No pictures go into the copy. Write out exactly the lines below from the one containing "Click the line 3a value 3,341" through the one containing "Where should I".

Data supplied |
- - -
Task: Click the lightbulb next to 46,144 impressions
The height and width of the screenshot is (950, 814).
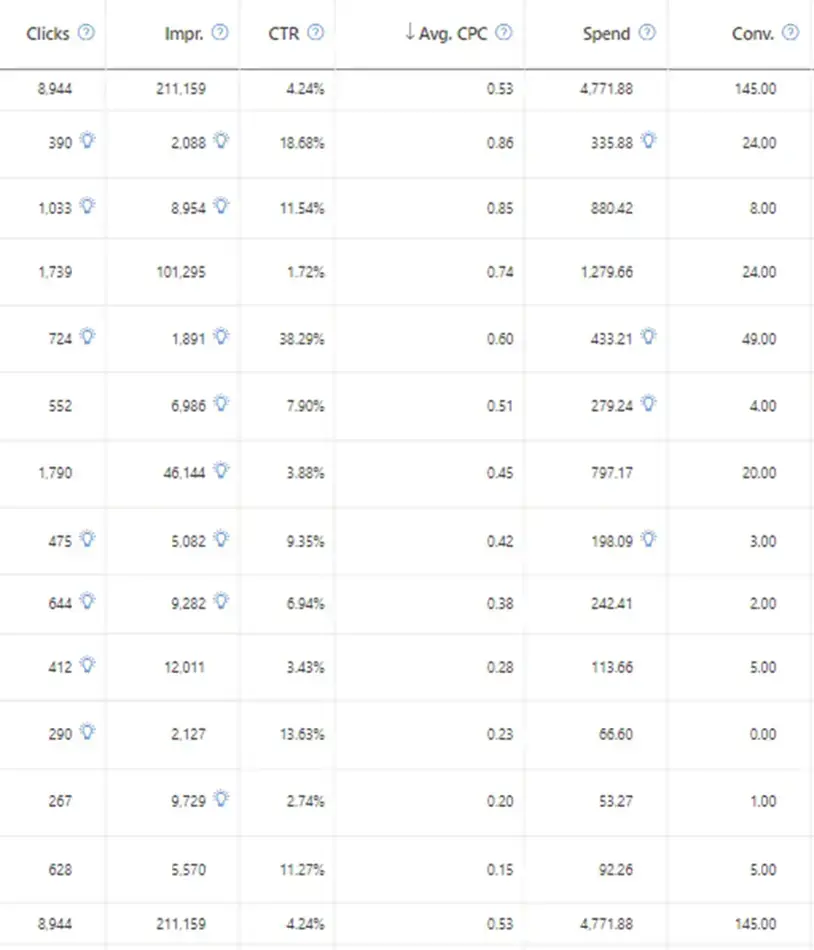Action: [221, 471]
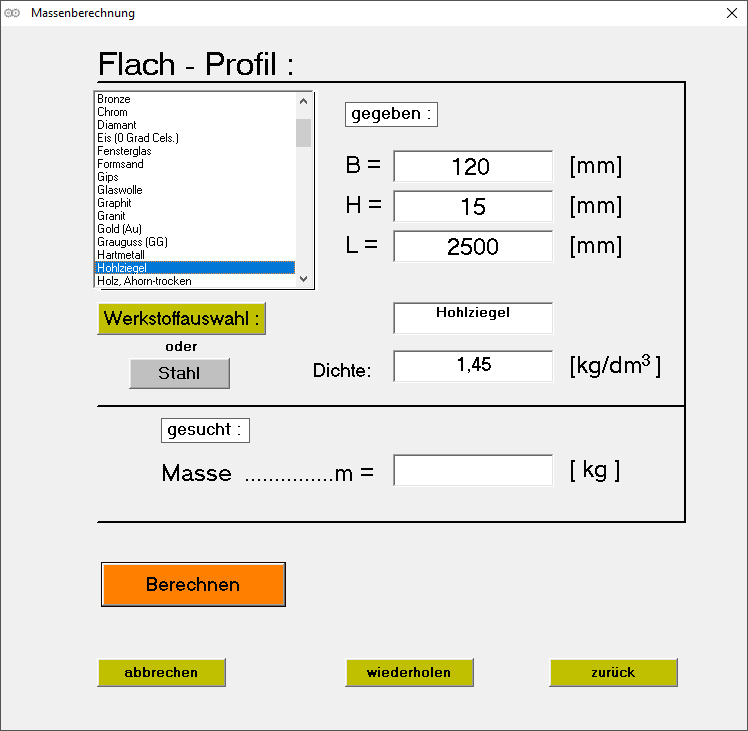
- - -
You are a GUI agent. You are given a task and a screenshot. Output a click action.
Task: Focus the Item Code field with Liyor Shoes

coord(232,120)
- - -
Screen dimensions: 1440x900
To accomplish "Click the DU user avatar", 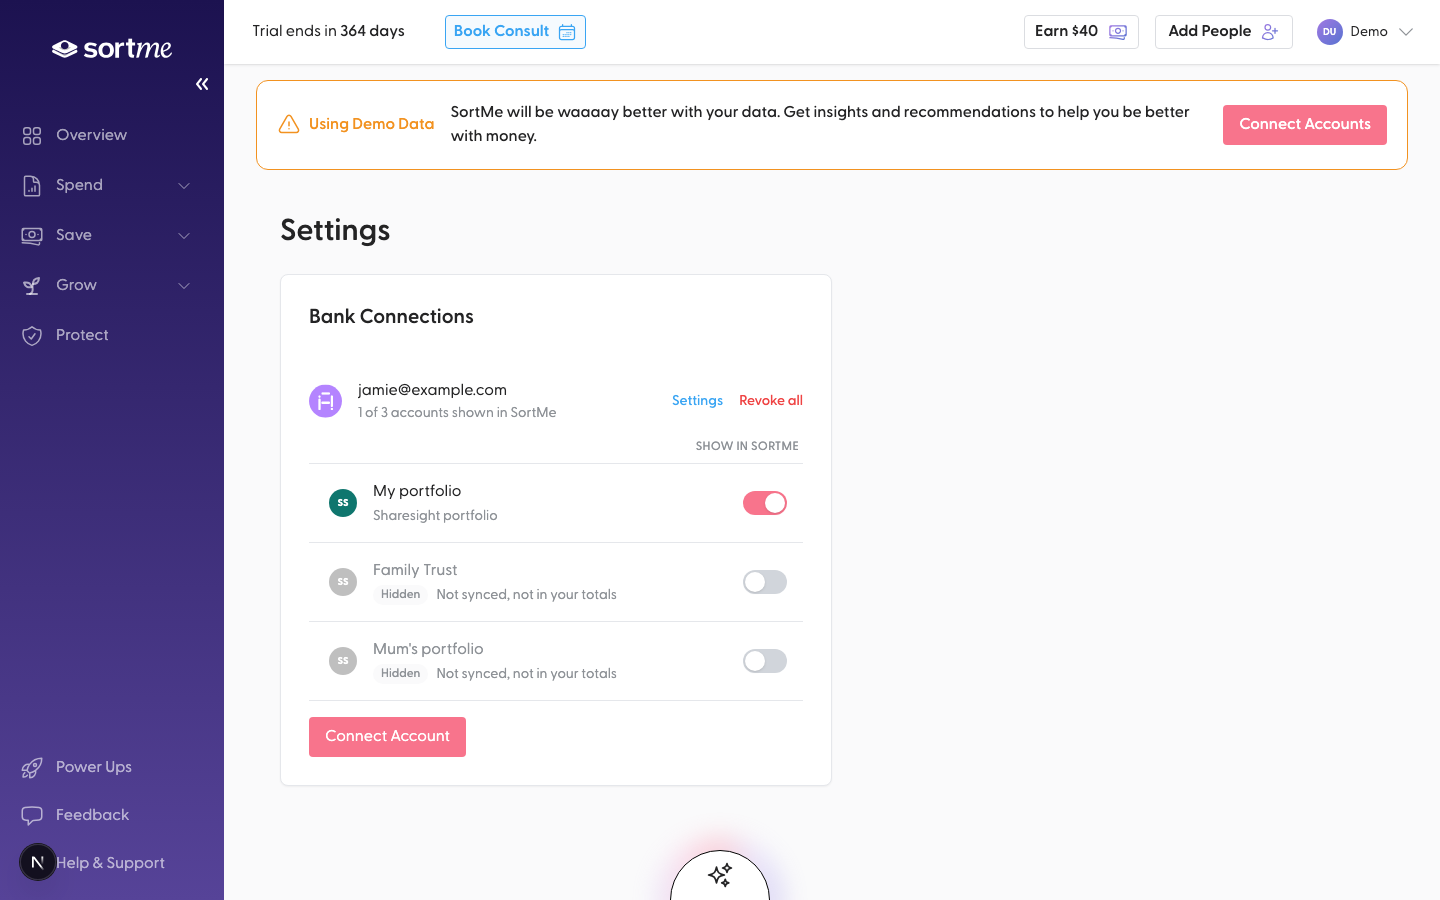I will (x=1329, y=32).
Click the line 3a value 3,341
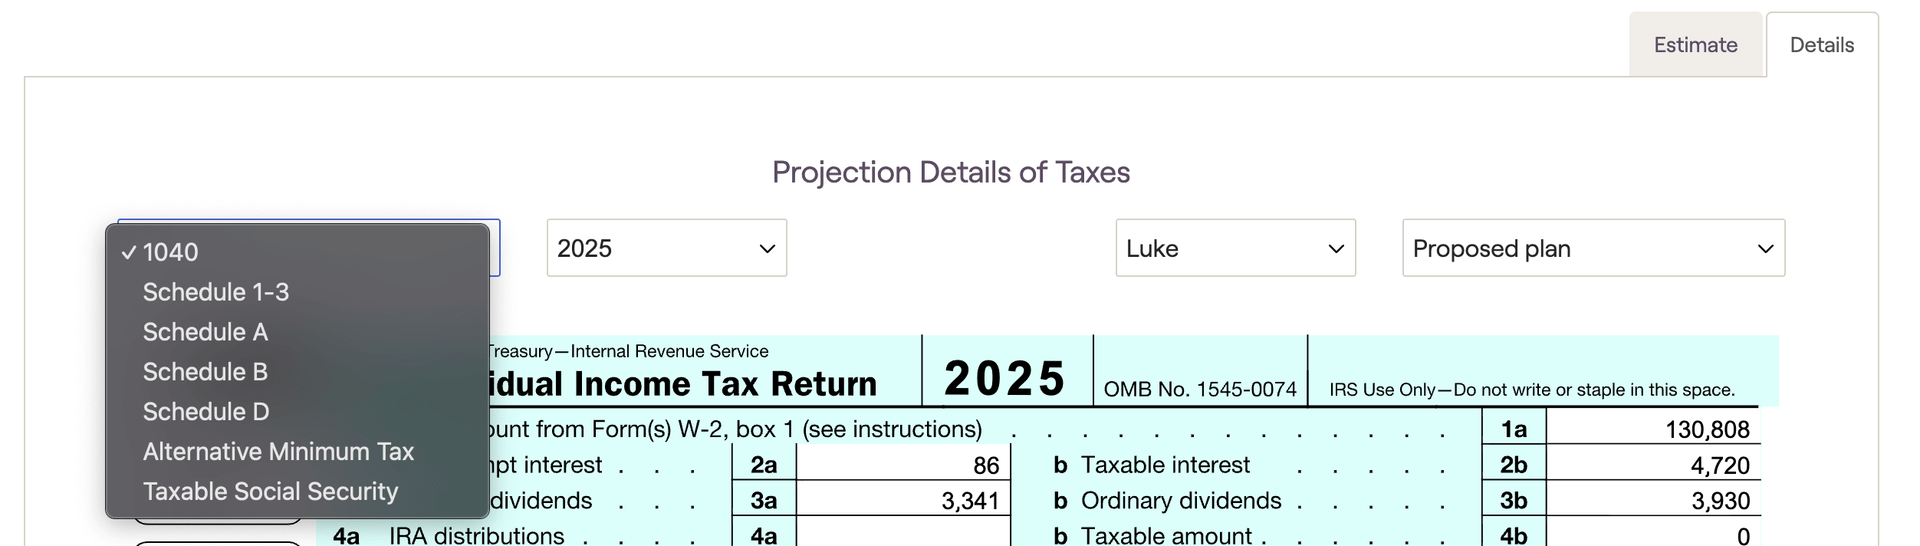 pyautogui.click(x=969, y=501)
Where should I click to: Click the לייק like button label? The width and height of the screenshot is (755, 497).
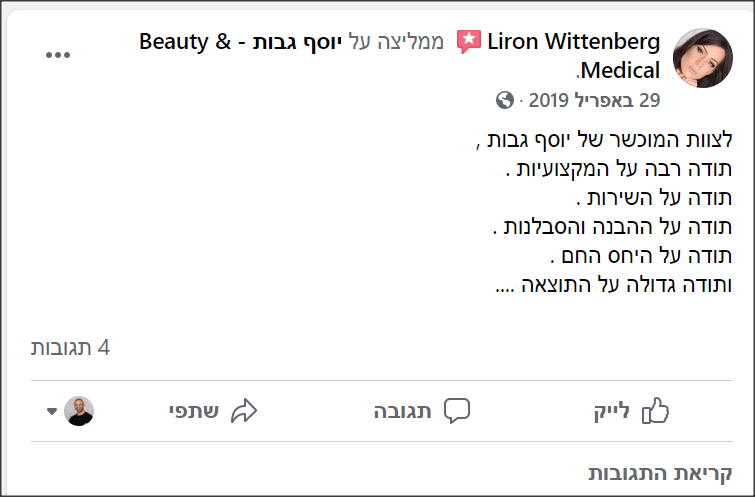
- - -
Written response |
Click the line 3a value 3,341
 pyautogui.click(x=969, y=501)
Where should I click to: Click the לייק like button label? The width and height of the screenshot is (755, 497).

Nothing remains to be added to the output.